# Nvidia Vsync und der Input lag (Einstellungen im Nvidia Inspector)



## Whitebeard47 (27. Januar 2016)

Guten Abend,

ich hätte da eine Frage zu den Einstellungen beim Nvidia Inspector,

Maximum pre rendered frames wie sollte man dies einstellen?

Ich würde jetzt sagen 1 oder die 3D Anwendung sollte entscheiden darüber, was meint ihr?

Und ob der Input lag verringert wird durch das aktivieren von Vertical Sync Smooth AFR behavior?

Ich hab es soweit verstanden, das es bei SLI System benutzt wird, umso die Mikroruckler zu verringern.

Auf dieser Seite ist das genau beschrieben wurden, das wenn man es aktiviert es zu weniger Input lag führt.
Reduce Input Lag in PC Games: Definitive Guide | DisplayLag

Meine frage, wäre es jetzt gut, es auch bei einer Singel GPU zu aktivieren, umso den Input lag zu verringern oder funktioniert diese Einstellung nur bei SLI Systeme?

Da ich den Frame Rate Limiter auf 58 begrenzt habe, weiß nicht wieso dadurch der Input lag verringert wird aber es werden mir in Game 60 FPS trotzdem angezeigt wie kann das sein?

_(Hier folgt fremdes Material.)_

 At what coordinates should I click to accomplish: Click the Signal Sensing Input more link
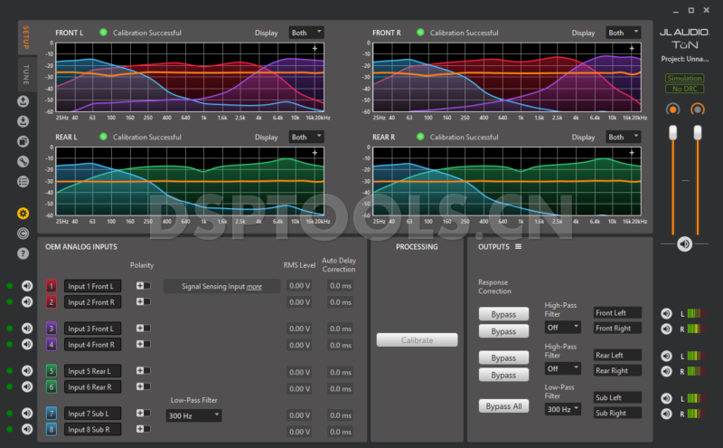(x=254, y=286)
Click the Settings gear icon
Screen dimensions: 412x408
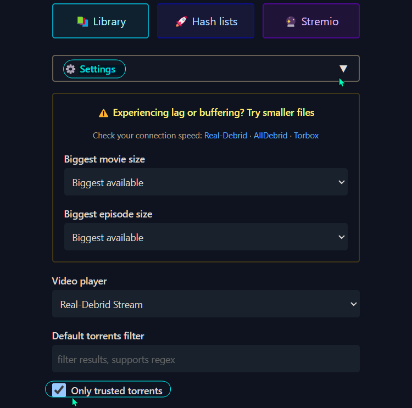(70, 69)
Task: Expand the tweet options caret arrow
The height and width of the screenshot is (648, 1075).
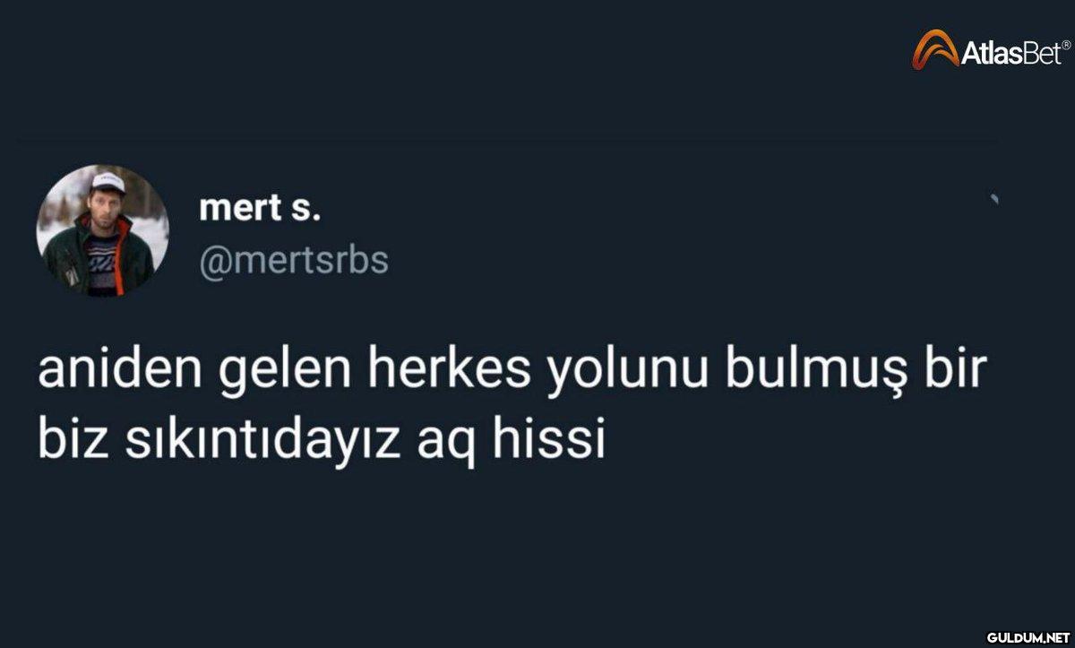Action: [x=994, y=201]
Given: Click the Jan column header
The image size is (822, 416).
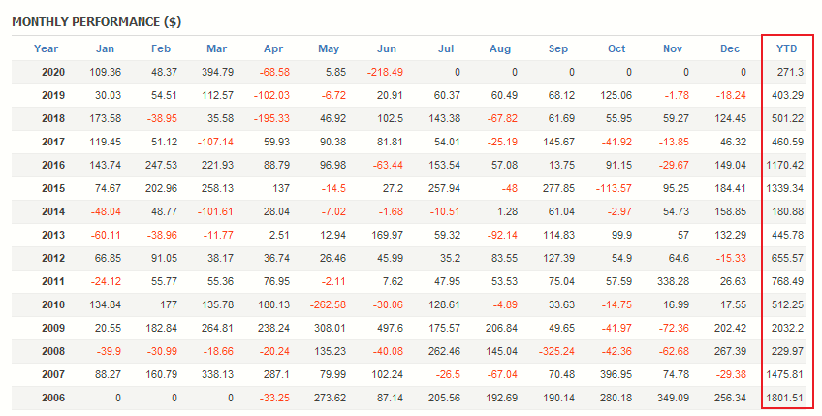Looking at the screenshot, I should pos(107,48).
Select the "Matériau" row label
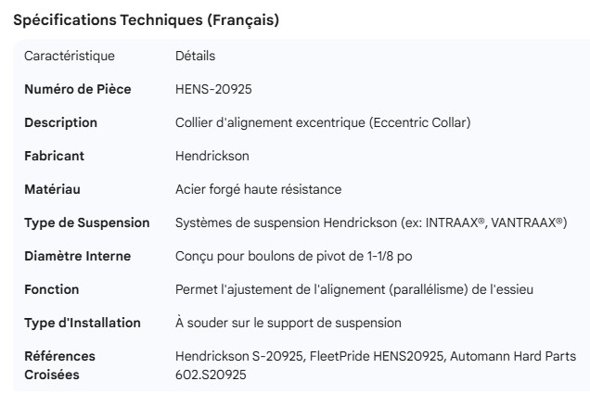The width and height of the screenshot is (590, 394). [x=52, y=189]
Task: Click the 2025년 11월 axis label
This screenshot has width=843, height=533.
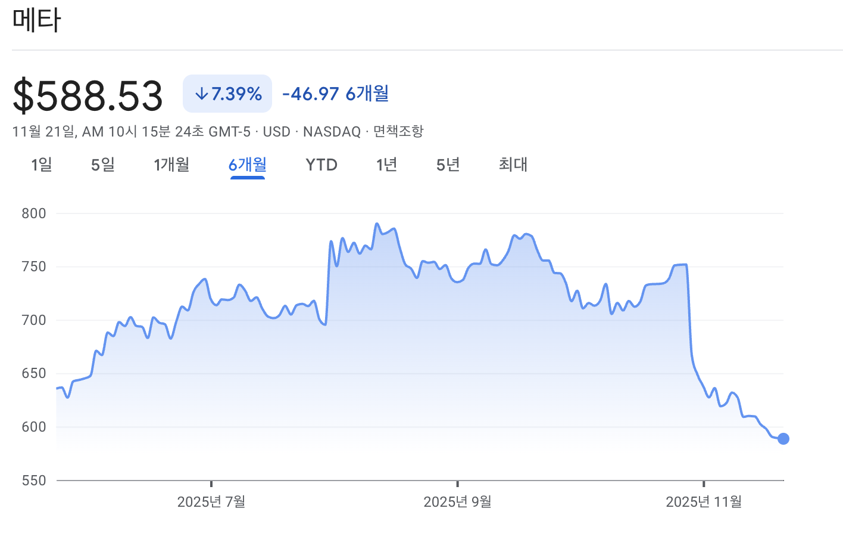Action: [x=704, y=502]
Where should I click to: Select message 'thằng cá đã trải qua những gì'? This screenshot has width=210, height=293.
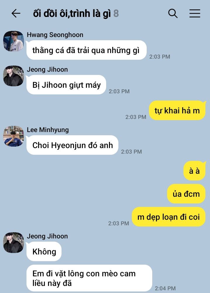tap(86, 50)
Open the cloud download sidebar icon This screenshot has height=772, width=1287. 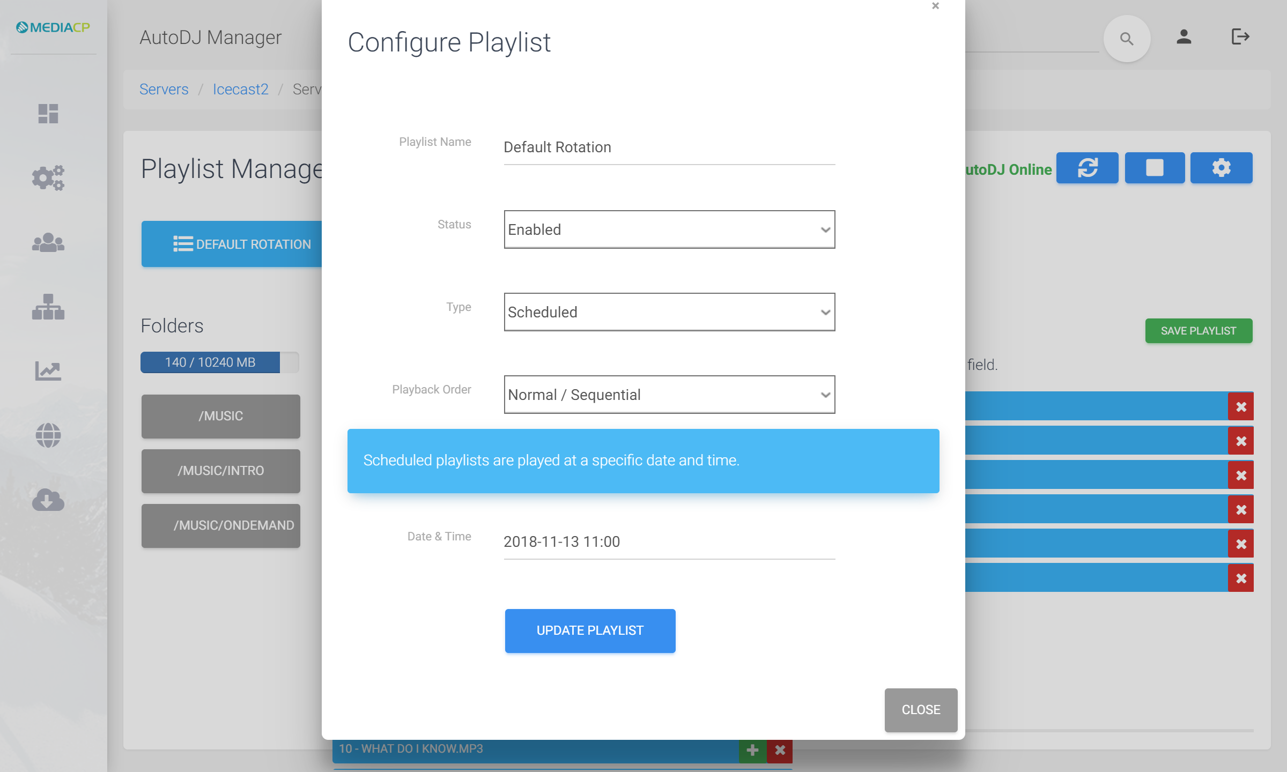pos(48,500)
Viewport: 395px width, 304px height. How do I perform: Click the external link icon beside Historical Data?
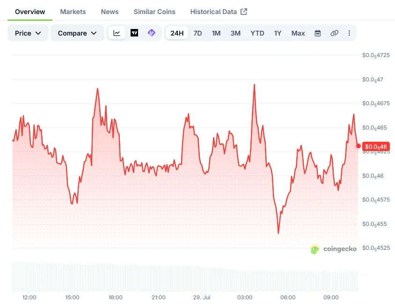coord(244,12)
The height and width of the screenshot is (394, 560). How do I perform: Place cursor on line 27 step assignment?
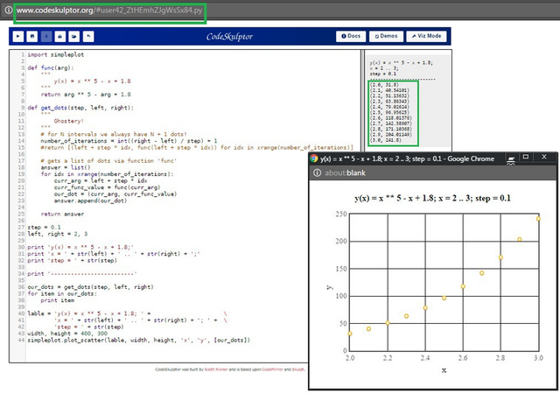45,228
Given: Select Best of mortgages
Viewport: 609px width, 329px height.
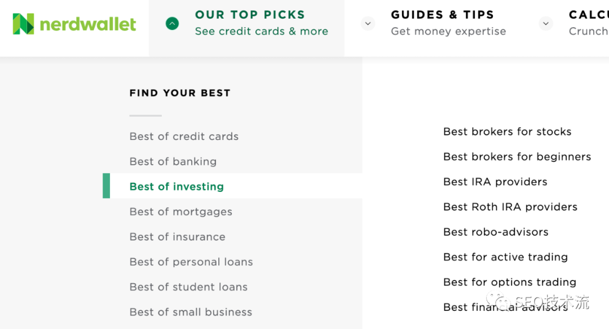Looking at the screenshot, I should (181, 212).
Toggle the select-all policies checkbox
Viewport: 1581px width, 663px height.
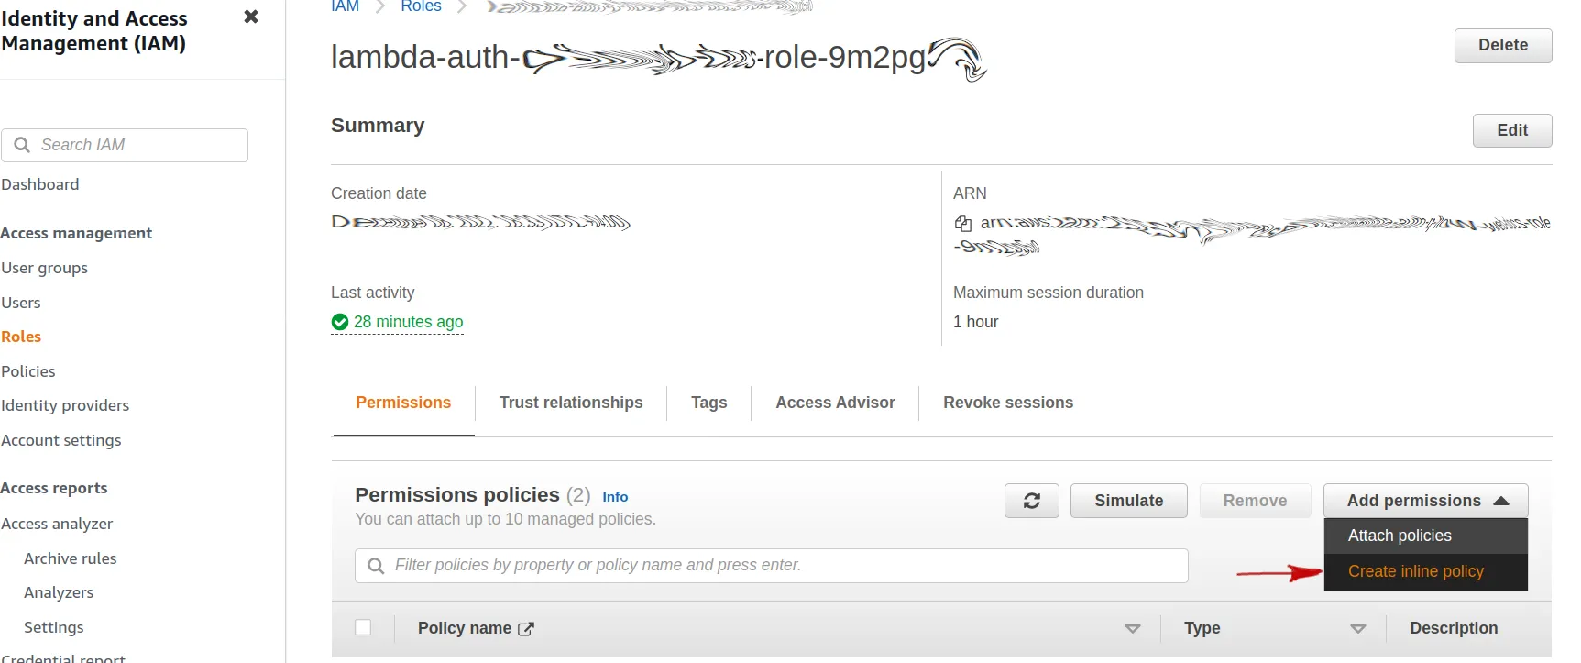click(x=363, y=627)
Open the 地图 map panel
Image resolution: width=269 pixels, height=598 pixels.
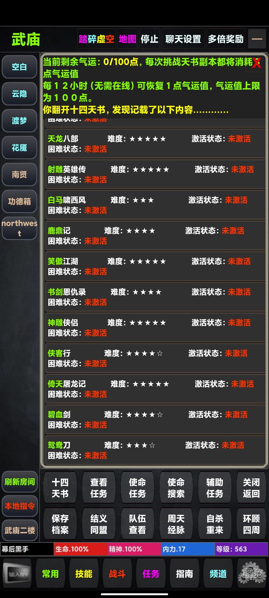click(x=127, y=39)
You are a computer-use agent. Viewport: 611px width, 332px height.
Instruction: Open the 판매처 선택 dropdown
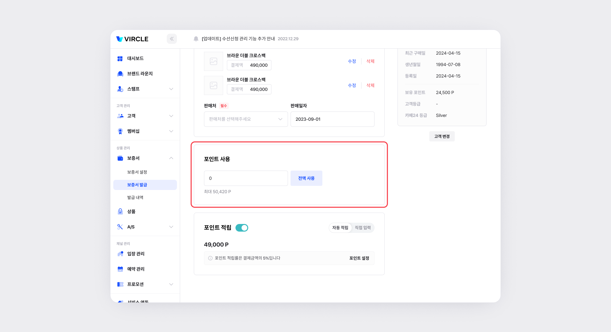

Ich hoffe ich hab euch nicht zu sehr überfordert mit meinen Fragen = )

Freue mich schon über eure Erfahrungen mit diesen Thema, danke im voraus.

Mit freundlichen Grüßen

Whitebeard47


----------



## alalcoolj (28. Januar 2016)

Es scheint so, als ob der frame limiter nicht richtig funktioniert. Vielleicht hast du im Inspector vergessen auf Einstellungen übernehmen zu clicken?
VSync smooth AFR dürfte nur bei SLI sinnvoll sein mMn. AFR ist eine Methode die nur bei SLI verwendet wird.
Der input lag wird beim frame limitieren auf 58 verringert, da falls tripple buffering eingesetzt wird, die beiden backbuffer nicht vollaufen können und somit keine queue mit älteren Bildern entstehen kann.
Die pre rendered frames Frage ist für mich nicht so einfach zu beantworten, da mir das Zusammenspiel mit VSync nicht ganz klar ist. Ein Wert von 1 könnte vermutlich dafür sorgen, dass du bei unter 60 fps auf 30 fps fällst, ähnlich wie beim double buffering. Ein Wert von 3 und mehr kann eine lange queue erzeugen und dann sind die angezeigten Bilder schon sehr alt -> input lag. Es hängt wohl auch davon ab in welchem fps Bereich du dich bewegt und ob die GPU oder die CPU limitiert. Ich persönlich würde die Anwendung entscheiden lassen und falls ich einen hohen lag spüren sollte, mal den Wert auf 1 setzen.
Falls du dich noch etwas tiefer in die Materie einlesen möchtest, lege ich dir meinen Thread dazu nahe:
http://extreme.pcgameshardware.de/g...nd-bildstottern-bei-60-hz-und-120-144-hz.html


----------



## Whitebeard47 (28. Januar 2016)

Vielen dank für deine Antwort und Hilfe alalcoolj.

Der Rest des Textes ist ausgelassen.